My two best friends in primary were both left-handed. Coincidence, or was there something in our brains that drew us to each other besides difference and clumsiness? Over the years I’ve become used to zipper flaps, vegetable peelers and tape measures, but the bane of my existence is handwriting, still, as I curl the left hand like a protective claw around words that infuriatingly smudge across the page. Little clouds, blurs and dots of ink smear my letters; ink pen trauma is real.
But the world that continually thwarted us is shifting away from manual dexterity. Back in the day we craved many gadgets – special can openers, upside-down scissors – to help. Not as much now, though, because people don’t do so much manually; cans open with a tab and knitting’s not as ubiquitous.

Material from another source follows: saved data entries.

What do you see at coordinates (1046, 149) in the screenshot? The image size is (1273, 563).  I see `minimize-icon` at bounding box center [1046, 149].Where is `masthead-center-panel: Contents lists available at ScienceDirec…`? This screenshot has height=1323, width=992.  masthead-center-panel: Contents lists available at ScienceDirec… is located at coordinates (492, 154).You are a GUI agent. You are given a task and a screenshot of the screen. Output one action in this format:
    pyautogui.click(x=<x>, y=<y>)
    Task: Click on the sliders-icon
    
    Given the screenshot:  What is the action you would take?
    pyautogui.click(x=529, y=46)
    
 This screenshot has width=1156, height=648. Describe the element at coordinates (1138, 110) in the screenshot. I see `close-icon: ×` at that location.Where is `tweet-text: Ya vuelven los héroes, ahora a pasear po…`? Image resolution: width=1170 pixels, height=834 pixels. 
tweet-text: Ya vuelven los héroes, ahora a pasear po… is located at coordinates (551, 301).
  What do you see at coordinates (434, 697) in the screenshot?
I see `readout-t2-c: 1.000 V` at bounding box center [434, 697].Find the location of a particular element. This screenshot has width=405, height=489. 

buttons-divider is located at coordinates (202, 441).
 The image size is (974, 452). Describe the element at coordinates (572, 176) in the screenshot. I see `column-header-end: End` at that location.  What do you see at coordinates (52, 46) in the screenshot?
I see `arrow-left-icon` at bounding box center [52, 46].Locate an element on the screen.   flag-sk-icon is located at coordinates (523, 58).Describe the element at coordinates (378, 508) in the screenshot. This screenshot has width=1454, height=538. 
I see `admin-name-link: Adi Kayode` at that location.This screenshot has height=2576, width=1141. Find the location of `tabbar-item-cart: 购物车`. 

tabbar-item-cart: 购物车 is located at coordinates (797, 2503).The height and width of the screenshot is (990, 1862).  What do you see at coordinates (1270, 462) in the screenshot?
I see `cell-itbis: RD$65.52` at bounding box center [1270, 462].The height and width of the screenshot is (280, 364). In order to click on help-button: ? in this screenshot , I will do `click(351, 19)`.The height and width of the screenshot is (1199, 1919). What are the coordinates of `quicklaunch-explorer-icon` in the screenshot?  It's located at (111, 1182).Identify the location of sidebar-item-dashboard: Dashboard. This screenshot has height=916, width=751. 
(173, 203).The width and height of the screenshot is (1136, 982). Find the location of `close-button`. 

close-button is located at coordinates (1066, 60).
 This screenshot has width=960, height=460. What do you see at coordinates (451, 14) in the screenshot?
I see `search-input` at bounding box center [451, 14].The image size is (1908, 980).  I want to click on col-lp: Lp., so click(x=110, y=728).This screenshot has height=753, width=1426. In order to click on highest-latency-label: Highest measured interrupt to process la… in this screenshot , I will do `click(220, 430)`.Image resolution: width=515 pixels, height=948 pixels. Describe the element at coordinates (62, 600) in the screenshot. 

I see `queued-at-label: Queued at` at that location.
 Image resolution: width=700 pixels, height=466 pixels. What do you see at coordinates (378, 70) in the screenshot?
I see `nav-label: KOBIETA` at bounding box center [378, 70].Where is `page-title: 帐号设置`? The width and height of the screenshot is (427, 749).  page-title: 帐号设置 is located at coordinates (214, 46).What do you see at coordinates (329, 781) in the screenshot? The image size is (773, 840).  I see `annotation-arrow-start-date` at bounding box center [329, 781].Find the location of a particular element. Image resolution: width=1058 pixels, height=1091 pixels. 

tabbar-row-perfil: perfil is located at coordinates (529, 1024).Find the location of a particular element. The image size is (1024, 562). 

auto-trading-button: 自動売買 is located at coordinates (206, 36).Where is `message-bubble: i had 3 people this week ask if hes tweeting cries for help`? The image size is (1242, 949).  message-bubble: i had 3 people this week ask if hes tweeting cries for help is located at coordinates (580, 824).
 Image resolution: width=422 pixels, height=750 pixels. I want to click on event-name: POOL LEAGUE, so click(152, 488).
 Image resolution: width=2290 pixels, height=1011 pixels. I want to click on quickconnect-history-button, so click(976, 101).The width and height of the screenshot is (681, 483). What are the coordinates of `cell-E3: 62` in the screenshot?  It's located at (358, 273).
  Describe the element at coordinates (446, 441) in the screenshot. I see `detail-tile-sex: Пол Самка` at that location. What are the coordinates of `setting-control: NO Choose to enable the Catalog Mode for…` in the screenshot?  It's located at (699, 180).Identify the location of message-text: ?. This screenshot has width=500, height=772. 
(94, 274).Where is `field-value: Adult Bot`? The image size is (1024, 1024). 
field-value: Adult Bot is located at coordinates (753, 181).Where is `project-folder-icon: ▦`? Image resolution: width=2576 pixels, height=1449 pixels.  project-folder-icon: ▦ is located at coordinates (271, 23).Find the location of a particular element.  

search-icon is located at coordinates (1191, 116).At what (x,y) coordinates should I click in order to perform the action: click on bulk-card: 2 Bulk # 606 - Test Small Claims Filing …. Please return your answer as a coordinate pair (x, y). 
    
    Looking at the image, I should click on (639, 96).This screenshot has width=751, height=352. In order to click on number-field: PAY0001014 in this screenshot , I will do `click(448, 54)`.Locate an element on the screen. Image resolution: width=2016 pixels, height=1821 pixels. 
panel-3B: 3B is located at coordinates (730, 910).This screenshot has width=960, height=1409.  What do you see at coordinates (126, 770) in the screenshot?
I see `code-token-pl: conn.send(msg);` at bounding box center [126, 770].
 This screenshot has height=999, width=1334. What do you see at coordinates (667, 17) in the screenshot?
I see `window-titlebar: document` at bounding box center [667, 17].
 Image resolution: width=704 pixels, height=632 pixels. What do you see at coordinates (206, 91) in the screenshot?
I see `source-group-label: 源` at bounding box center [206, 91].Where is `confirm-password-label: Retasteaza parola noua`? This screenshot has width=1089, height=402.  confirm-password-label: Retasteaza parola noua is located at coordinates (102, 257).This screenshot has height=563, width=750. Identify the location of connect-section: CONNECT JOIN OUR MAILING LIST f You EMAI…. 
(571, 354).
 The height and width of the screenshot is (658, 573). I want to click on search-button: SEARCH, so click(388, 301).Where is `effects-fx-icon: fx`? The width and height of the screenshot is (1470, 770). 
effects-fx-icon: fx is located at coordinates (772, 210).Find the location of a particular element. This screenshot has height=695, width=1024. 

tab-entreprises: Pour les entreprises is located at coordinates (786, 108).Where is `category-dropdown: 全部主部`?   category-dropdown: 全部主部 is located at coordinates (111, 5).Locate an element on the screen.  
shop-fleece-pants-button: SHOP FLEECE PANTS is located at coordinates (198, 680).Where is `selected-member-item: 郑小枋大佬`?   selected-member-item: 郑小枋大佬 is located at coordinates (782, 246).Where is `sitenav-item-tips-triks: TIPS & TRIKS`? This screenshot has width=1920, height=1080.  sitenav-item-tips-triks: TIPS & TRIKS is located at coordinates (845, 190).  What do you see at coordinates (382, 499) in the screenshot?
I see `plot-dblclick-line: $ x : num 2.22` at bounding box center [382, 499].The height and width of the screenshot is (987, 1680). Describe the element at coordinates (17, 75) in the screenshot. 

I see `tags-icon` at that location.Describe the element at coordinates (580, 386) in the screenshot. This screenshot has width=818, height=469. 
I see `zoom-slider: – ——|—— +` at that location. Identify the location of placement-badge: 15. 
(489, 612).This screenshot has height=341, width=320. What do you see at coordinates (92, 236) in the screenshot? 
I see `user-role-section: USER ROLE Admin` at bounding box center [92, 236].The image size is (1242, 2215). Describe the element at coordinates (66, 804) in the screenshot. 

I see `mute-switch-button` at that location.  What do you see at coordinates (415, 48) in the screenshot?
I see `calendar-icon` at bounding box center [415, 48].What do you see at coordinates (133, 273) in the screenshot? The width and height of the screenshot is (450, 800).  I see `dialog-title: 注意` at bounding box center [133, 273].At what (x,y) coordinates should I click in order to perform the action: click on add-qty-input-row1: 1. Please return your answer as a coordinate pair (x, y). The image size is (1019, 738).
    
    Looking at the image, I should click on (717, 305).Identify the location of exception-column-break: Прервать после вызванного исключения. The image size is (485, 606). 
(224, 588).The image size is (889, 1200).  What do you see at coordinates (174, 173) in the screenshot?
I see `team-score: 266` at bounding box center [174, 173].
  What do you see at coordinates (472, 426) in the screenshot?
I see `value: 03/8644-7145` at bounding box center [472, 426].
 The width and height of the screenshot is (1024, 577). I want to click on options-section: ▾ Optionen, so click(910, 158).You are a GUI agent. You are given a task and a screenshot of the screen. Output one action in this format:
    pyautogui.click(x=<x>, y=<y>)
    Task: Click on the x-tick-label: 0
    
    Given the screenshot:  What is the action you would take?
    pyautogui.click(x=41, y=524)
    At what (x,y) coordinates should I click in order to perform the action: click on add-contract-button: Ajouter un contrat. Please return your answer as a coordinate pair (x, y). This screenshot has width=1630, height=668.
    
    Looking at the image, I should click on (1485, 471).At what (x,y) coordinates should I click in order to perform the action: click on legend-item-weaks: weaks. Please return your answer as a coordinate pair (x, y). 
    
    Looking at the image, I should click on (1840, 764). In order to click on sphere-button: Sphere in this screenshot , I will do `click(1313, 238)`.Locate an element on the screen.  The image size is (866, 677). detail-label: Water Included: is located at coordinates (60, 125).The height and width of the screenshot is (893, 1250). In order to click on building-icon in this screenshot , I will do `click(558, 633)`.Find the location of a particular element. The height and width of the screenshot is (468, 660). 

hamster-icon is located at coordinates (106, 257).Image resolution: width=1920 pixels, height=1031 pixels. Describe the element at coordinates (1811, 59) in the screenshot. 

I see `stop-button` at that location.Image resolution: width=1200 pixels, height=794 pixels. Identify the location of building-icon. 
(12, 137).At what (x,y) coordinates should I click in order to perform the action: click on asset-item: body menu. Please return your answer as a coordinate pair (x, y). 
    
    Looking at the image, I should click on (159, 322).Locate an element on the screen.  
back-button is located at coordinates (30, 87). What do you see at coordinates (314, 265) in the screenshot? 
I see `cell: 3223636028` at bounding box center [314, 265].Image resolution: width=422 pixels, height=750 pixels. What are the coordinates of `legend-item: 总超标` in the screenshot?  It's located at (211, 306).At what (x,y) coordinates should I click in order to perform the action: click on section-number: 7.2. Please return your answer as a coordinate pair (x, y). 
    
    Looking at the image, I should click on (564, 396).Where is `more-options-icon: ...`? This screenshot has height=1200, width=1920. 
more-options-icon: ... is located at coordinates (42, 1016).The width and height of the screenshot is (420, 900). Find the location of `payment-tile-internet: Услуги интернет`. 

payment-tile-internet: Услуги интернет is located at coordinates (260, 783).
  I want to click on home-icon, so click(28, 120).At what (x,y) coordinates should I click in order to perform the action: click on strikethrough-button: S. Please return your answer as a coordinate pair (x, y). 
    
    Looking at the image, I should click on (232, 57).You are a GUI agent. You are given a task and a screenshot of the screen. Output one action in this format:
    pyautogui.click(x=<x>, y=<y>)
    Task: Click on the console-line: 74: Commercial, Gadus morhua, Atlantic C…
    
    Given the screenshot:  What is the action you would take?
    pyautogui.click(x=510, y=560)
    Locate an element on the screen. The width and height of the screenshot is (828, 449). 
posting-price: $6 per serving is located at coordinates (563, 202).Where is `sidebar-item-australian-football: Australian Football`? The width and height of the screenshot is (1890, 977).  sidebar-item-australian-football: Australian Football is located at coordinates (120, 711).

The word “left” derives from the Anglo-Saxon lyft, meaning “weak”. The Latin word is sinistral, which shares a cosy root with “sinister”. It’s the dishonoured hand, the dirty hand. We die on average five years earlier. Why? Existing in a world not made for us perhaps. As novelist Maggie O’Farrell pointed out, “Two and a half thousand left-handed people are killed every year using things made for right-handed people.” JW Conway’s 1935 On Curing the Disability and Disease of Left-Handedness declared that being a lefty was a handicap in a world hellbent on industrialising and standardising. Yet they haven’t done too badly. On the southpaw team: Barack Obama, Germaine Greer, Rod Laver, Leonardo da Vinci, Paul McCartney, Allan Border, Mozart, Bill Gates, Steve Jobs and Mark Zuckerberg, to name a few.